História Atlântica / Textos de História / 2004

Apresentação

Muito se tem falado das relações entre os continentes africano e americano, mas ainda há muito a desvelar sobre essas relações transatlânticas enquanto um universo em movimento. As análises tomaram como objeto o mundo moderno e a migração gigantesca de africanos para o continente americano e assim iniciaram-se as primeiras revisões conjugando escravidão e identidade na diáspora africana. O oceano já era navegado pelos povos, apenas o Atlântico não era cruzado por rotas marítimas contínuas; mesmo assim, nele a navegação costeira era uma prática comum. Uma específica e renovadora literatura aponta na direção de uma história peculiar a esse mundo construído numa determinada época, com histórias próprias e do período, chamado, moderno. A modernidade trouxe a esses mundos proximidades deixando atrás de si rastros desses intensos contatos vividos durante séculos.

Na busca desses rastros encontramos trajetórias traçadas por homens e mulheres. A possibilidade de reconstruir identidades nestes espaços depende de minuciosos trabalhos assentes no cruzamento de fontes e no uso dos mais variados tipos de documentação que faça emergir os personagens centrais nesses cenários oceânicos. Histórias de vidas que atravessaram os mares, viajaram distâncias fabulosas por terras adentro. Histórias de grupos, comunidades se redefinindo a cada passo entre Áfricas e Américas. Desse passado, até hoje, encontramos os testemunhos dessas presenças evidenciadas nos trabalhos de historiadores sobre os cantos mais diversificados desses continentes.

A bibliografia preocupada com a articulação desses espaços de massas oceânicas torna-se importante no sentido de recuperar uma dimensão ainda não integrada à historiografia de língua portuguesa. A proposta visa retomar as relações estreitas entre os continentes africano, americano e europeu, revelar as circunstâncias e especificidades dessas vivências nesta dimensão Atlântica, no chamado mundo pré-capitalista.

Há mais de uma década, alguns autores formularam a idéia de uma História Atlântica num contexto africano e americano. A possibilidade de pies expansão de uma venerável tradição de história de ‘Impérios’ – seja britânico, espanhol, português ou holandês, ela significa novos paradigmas.

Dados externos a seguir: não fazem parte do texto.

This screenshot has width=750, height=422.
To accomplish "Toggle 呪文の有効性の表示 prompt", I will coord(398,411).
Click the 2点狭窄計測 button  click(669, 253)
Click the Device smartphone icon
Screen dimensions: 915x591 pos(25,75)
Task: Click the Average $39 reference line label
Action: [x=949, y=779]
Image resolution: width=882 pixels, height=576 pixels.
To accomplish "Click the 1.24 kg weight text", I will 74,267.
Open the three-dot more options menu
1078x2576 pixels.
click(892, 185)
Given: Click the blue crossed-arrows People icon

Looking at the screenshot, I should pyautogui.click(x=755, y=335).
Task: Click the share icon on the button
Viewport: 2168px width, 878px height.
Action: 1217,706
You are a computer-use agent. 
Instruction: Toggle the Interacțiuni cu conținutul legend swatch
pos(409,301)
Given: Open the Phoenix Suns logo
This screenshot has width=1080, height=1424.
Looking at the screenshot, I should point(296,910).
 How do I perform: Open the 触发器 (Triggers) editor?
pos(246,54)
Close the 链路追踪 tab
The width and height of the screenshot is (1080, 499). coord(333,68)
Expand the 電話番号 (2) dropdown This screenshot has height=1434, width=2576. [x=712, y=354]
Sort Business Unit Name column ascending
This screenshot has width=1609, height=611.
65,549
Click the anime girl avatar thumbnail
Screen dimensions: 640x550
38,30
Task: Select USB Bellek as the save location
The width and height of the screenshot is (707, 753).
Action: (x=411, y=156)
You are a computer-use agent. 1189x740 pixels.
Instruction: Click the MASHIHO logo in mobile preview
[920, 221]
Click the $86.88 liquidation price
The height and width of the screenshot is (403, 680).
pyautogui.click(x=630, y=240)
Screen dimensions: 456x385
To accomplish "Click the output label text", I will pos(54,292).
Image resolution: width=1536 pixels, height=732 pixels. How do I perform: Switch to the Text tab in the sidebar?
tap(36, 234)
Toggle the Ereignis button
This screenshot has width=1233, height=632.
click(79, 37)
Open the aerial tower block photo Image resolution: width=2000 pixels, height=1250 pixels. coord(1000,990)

Nesse movimento de busca de peculiaridades e de unidades distintas, nesse mar de histórias, os textos aqui apresentados fazem suas conexões com esse conceito ampliado de História Atlântica. Dessa perspectiva, Isabel Castro Henriques apresenta sua leitura dos marcadores territoriais e simbólicos na organização do universo africano, resultante do choque entre o Fato Colonial português e a emergência das formas autônomas angolanas. Gerhard Seibert discute as polêmicas hipóteses explicativas da origem dos angolares, grupo sócio-cultural e lingüísticos distintos na Ilha de São Tome, abordando para isso justificativas que até então têm sido apresentadas como identificadoras para as identidades angolares. Nas rotas das travessias e retornos, Gomes, Soares e Farias fazem uma reflexão sobre os Cabindas, sua inserção nas amplas redes recriadoras de identidades conectando áreas do tráfico, como do rio Zaire, litoral norte de Angola, com a demografia da escravidão do Rio de Janeiro. Em ampla sintonia com os três textos apontados, o Dossiê do Atlântico apresenta, também, as resenhas de obras que remetem para a face atlântica da África. Cristina Wissembach comenta a obra, recentemente traduzida para o português, de John Thornton que defende em seu livro o argumento da majoritária participação dos africanos na construção do mundo Atlântico; enquanto Selma Pantoja resenha a obra da historiadora Beatrix Heitez sobre as caravanas que cortaram os sertões da África Central Ocidental , no século X I X , e o papel dos africanos nesse evento de interiorização da presença européia na região. D o ângulo das relações de gênero Philip Havik comenta a coletânea organizada por Geiger & Musisi, sobre o impacto do colonialismo na vida das mulheres africanas em várias partes do continente, com base nos mais variados papéis desempenhados por essas mulheres e em abordagens profundamente interdisciplinares.

Esperamos que esta oportunidade de reflexão sobre mais uma pequena porção desse mundo oceânico, permita integrar nossa historiografia nesse novíssimo debate da História Atlântica.